The script by series veteran writer and director Rick Edelstein (who wrote other fine episodes like “Manchild on the Streets”, “Partners”, “Body Worth Guarding” and “Black and Blue”, among others) is like a treasure map, with many tantalizing clues to be deciphered, half of which are in code (and with significant sections torn away). Here is what the map actually says: Hutch wants what Starsky has, and takes it away from him, with predictably terrible results. But is this the correct interpretation or an arrow pointing in the wrong direction? Even though my primary supposition is that Starsky and Hutch are at the end of a long depressive drought, I suspect there are other ways of looking at it, and I offer four very different paths to follow, even if they get you lost in this dark, dark forest.

1. The Suicidal Proposition: Hutch has been watching his partner spiral into an all-powerful infatuation with an unstable woman. Possibly unconsciously, he understands Kira as a destructive element who must be erased from the equation. So he sabotages the affair even though it may ruin their relationship forever because he feels he is saving him.

2. The Substitute: Hutch is using Kira as a conduit or surrogate as a way to get to Starsky, whom he feels is slipping beyond his reach. By sharing Kira, he can at least have a part of what he really wants. Power, indivisibility, whatever you want to call it. (A variant of this is The Holy Acrimony, in which Hutch finally snaps under a years-long resentment over Starsky’s peaceable self-containment, which has found its definitive form in the Perfect Girlfriend.) In both these scenarios, Hutch deliberately wrecks something dear to Starsky as a way of convincing himself he retains ultimate power to define and control the relationship.

3. The Last Staw hypothesizes Hutch is having a nervous breakdown, and so his actions are those of someone not in their right mind. Joey Webster, therefore, becomes a kind of mirror of his own struggles as he suffers seizures of murderous rage against those he feels have deceived him. Joey is still “on the job”, believing he is carrying out orders from a higher power, and so is Hutch, succumbing to a delusion that he must hurt an innocent person as a way of expunging his own darkness, and to right an invisible wrong. Hutch is on his own blond-killing spree, only the blond he wants to kill is himself. This isn’t as far-fetched as it sounds: Hutch throughout this episode is irrational, emotionally unbalanced, and agitated.

4. Lastly is The Svengali, which takes both Starsky and Hutch right out of the equation. Here the blame lies solely with Kira, who has engineered this entire conflict through an extended campaign of subliminal suggestion. This too isn’t altogether implausible, as a cunning psychopath can manipulate people into doing things they would never do otherwise. Starsky and Hutch are overtired, depleted by their recent battles with the department, and enter Kira, bored and looking for excitement.

“I’m having a hard time handling it!” Hutch shouts at Kira, when asked to suggest she is more like a man than Hutch is prepared to admit. He then says “I’m a one-man, one-woman kind of guy.” Is this true? What would Kathy Marshall say, or Sally Hagen, or the more than one woman he admits making love to in a single week? How does Hutch define “serious”, anyway? This “old-fashioned” attitude has been brought up more than once: he tells ex-wife Vanessa the same thing.

EXERCISES:
[A] From the essay on the Starsky and Hutch episode above, write out the passage from "1. The Suicidal" to "is saving him.".
[B] In the Starsky and Hutch essay above, which other episodes does it name as written by Rick Edelstein?

DATASET SECTION:
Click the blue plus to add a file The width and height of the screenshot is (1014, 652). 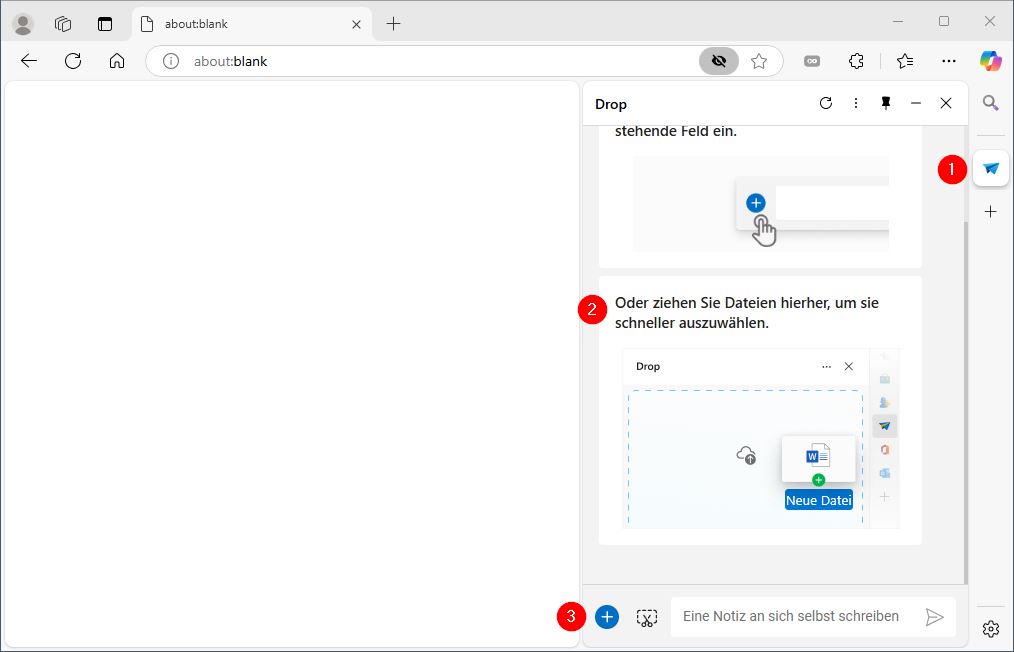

SOLVED PROBLEMS:
[A]
1. The Suicidal Proposition: Hutch has been watching his partner spiral into an all-powerful infatuation with an unstable woman. Possibly unconsciously, he understands Kira as a destructive element who must be erased from the equation. So he sabotages the affair even though it may ruin their relationship forever because he feels he is saving him.

[B]
"Manchild on the Streets"
"Partners"
"Body Worth Guarding"
"Black and Blue"